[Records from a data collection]
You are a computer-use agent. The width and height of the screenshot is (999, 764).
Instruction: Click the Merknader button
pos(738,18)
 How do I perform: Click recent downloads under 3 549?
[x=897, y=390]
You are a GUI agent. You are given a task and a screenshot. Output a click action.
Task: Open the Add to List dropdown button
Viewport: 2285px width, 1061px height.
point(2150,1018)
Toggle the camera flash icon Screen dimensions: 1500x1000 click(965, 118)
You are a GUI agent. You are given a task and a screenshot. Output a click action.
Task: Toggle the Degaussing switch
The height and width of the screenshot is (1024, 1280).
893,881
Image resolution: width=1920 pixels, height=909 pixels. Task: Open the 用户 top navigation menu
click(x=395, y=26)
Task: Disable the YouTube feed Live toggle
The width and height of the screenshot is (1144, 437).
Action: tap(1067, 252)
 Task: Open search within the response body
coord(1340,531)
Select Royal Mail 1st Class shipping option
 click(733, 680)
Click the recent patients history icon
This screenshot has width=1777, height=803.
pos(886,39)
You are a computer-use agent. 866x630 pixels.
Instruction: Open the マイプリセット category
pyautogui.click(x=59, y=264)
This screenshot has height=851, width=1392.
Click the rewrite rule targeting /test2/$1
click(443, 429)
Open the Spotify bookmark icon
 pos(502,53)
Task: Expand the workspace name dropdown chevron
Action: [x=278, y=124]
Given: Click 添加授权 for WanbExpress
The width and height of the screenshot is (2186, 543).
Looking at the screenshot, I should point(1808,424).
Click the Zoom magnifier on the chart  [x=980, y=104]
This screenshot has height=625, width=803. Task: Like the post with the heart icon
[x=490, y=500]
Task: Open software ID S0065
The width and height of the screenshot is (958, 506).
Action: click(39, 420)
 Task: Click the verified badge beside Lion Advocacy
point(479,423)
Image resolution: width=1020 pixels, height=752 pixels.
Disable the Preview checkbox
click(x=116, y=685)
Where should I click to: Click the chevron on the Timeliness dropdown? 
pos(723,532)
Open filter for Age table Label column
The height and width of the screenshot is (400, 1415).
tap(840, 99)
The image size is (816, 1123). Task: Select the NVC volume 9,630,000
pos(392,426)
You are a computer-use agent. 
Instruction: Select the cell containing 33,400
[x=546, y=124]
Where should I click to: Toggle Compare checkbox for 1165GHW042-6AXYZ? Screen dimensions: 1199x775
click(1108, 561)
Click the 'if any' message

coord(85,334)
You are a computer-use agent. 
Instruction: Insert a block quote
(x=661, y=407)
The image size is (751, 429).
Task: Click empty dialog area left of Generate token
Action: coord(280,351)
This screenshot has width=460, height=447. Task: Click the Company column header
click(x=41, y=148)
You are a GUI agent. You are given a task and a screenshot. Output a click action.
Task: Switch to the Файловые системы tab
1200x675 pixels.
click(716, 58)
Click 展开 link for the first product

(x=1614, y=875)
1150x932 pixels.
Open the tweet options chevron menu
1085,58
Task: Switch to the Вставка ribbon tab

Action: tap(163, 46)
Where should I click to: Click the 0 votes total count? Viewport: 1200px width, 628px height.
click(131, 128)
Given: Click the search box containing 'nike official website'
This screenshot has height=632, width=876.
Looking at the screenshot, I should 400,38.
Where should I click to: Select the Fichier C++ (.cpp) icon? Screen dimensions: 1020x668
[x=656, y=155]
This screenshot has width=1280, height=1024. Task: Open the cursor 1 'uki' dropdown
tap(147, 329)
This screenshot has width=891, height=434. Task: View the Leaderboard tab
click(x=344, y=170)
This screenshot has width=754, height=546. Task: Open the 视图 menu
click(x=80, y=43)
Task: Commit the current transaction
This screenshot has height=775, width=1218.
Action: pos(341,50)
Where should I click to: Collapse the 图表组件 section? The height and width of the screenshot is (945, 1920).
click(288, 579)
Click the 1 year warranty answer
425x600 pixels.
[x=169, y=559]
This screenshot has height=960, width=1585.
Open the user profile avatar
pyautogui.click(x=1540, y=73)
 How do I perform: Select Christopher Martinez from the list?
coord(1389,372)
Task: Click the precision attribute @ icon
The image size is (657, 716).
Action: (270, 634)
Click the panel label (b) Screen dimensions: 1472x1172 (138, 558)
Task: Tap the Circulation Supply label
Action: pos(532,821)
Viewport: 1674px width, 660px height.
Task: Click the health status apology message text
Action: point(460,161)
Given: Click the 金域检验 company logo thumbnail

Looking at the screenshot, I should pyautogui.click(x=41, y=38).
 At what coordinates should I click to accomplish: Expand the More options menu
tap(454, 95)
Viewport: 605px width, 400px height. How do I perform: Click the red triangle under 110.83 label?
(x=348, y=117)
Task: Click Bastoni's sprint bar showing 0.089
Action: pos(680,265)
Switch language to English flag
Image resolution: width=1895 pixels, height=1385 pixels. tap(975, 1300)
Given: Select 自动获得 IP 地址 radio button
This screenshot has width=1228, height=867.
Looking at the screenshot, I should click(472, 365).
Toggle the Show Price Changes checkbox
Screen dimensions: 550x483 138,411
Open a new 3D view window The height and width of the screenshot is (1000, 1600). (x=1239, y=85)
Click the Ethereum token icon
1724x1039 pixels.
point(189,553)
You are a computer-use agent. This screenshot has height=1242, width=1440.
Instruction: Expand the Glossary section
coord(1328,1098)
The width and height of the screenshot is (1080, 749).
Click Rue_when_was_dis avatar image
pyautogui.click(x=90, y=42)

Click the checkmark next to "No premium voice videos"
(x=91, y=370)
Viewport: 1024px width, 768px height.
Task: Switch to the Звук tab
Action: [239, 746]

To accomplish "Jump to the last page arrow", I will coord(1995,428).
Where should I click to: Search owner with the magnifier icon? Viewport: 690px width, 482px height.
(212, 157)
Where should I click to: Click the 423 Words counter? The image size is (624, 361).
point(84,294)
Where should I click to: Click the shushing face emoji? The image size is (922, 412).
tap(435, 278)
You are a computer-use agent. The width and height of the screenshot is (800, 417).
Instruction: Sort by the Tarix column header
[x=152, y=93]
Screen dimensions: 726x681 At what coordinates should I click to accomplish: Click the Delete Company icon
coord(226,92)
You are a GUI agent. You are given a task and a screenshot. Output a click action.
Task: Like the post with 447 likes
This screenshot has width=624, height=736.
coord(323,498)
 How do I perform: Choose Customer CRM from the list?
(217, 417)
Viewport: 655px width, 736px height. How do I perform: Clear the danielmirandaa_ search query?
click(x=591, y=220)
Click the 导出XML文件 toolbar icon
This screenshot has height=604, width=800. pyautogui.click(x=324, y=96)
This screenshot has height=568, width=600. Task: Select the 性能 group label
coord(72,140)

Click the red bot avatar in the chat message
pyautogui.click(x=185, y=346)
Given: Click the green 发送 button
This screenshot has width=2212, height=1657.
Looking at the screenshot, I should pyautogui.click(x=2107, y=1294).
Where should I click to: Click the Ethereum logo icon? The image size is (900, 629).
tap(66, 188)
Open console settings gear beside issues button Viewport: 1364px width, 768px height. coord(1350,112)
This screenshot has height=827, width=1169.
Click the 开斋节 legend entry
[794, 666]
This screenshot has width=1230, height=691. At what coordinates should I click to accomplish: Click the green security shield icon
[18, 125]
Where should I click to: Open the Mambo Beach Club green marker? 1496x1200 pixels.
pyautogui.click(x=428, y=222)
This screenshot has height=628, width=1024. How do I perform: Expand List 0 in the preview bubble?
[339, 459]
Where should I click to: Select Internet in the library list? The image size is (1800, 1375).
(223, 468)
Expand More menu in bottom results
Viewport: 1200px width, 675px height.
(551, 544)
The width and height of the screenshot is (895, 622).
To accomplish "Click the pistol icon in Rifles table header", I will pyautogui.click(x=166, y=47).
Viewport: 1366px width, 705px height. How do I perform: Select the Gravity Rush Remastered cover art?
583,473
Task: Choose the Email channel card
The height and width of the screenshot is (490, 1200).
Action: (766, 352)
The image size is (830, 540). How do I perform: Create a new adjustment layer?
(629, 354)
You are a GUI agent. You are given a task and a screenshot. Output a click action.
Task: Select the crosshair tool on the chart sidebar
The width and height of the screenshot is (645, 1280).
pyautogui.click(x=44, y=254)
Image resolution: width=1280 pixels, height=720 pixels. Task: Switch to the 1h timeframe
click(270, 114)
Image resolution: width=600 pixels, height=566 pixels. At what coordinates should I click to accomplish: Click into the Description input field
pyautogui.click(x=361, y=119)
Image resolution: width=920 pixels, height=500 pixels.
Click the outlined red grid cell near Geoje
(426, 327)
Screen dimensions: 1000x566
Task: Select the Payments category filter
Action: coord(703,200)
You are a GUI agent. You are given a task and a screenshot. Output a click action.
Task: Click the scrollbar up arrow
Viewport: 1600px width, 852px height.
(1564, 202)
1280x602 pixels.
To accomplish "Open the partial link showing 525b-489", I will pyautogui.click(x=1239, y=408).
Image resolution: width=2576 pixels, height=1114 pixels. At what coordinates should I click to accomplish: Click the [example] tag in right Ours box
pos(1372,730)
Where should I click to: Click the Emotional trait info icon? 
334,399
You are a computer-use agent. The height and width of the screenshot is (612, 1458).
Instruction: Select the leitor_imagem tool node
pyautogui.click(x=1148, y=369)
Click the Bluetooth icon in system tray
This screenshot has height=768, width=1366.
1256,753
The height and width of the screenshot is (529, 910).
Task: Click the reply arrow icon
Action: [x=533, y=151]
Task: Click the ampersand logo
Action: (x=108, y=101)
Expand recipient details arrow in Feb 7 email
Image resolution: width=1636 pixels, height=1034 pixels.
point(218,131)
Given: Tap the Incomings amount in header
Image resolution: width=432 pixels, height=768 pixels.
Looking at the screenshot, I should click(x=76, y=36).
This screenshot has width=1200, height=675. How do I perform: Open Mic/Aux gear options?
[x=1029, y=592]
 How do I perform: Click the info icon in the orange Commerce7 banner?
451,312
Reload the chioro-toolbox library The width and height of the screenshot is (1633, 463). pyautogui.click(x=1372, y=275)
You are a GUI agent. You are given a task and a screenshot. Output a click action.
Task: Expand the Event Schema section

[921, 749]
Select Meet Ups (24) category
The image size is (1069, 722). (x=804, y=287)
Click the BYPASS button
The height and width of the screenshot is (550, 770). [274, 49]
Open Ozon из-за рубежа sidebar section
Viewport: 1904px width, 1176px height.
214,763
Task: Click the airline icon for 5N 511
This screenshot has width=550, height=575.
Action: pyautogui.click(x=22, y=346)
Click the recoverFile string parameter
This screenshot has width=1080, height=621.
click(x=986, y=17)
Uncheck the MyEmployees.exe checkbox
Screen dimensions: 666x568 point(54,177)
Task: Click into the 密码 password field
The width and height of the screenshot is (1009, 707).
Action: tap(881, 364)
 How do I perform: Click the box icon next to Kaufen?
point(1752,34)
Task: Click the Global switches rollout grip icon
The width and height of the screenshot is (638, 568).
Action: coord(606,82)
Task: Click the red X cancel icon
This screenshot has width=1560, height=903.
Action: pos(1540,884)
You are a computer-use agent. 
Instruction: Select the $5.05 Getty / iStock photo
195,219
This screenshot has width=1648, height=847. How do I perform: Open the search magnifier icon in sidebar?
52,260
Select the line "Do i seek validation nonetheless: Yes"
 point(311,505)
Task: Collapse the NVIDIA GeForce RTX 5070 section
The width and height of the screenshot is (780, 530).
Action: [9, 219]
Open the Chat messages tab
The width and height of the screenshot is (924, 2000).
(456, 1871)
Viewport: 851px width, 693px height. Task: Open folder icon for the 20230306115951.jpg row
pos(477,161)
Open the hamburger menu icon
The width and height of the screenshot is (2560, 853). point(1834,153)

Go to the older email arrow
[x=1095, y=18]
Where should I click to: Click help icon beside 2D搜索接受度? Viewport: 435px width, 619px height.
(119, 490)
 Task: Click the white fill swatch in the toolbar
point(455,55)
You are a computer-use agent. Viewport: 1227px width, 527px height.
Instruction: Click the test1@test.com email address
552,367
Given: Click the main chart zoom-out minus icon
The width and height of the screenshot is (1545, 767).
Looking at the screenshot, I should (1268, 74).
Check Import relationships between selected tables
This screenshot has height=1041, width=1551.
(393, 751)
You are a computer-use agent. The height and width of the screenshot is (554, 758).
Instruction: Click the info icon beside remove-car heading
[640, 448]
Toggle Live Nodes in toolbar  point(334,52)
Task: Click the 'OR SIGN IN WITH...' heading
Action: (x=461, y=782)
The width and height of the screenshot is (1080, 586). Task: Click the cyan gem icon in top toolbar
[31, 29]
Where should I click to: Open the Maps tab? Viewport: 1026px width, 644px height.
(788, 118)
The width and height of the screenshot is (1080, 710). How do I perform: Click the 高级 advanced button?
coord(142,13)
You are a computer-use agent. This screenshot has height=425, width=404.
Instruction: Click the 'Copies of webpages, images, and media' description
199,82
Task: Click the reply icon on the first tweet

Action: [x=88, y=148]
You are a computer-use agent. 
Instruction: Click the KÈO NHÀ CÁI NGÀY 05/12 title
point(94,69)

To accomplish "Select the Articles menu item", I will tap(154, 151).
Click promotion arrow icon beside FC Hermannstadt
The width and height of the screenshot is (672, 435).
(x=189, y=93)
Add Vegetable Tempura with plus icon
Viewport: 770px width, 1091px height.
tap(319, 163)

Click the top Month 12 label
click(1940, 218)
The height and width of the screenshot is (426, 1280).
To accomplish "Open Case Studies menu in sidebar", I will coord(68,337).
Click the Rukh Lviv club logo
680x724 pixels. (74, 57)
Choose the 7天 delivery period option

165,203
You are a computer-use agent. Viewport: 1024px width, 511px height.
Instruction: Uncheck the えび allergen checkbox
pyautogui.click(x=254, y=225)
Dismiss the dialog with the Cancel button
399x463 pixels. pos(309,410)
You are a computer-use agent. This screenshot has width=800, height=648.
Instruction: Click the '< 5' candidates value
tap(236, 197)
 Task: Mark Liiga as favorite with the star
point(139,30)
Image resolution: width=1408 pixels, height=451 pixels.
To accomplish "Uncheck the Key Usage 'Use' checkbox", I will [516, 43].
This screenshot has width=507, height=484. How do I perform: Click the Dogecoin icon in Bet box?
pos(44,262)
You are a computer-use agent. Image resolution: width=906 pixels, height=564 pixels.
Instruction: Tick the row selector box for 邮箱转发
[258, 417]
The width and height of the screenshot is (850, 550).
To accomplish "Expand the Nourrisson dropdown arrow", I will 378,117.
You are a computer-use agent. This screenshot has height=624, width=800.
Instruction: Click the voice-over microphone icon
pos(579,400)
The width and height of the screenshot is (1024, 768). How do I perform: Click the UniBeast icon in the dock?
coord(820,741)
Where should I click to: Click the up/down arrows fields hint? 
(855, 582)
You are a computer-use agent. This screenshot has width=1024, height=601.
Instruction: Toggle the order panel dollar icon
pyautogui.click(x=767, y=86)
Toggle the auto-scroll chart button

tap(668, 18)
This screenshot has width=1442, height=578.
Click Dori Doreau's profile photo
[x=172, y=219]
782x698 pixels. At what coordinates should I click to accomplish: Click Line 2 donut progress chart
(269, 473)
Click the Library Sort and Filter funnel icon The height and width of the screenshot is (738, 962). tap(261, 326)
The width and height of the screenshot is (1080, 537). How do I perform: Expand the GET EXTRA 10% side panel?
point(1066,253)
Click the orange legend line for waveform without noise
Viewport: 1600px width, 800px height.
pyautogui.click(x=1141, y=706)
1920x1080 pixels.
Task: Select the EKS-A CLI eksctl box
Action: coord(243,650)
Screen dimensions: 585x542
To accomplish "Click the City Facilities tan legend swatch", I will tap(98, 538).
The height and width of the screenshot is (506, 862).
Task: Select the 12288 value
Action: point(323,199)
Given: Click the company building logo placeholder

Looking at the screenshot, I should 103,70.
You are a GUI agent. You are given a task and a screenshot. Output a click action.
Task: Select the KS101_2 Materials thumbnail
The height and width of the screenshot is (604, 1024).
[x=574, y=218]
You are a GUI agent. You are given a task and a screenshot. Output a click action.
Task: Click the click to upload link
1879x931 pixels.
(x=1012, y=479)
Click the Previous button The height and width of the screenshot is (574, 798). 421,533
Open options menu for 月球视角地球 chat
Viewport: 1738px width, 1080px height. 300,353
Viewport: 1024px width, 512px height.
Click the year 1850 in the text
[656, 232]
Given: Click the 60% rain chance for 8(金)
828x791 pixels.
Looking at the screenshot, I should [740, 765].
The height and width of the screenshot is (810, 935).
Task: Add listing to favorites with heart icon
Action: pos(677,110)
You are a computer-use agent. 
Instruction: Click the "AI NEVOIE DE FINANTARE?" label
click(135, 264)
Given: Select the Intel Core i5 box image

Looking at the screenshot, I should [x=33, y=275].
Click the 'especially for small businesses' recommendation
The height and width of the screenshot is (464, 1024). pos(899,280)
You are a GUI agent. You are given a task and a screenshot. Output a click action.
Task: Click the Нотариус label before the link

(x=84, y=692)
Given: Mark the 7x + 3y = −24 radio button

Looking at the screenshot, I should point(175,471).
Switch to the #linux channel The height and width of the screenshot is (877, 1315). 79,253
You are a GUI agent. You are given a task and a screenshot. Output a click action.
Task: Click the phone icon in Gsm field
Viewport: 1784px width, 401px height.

Try it. The word to find is "channel". Copy every line of the records that holds it.

Reply to the exercise.
Task: Choose the Email channel card
Switch to the #linux channel The height and width of the screenshot is (877, 1315). 79,253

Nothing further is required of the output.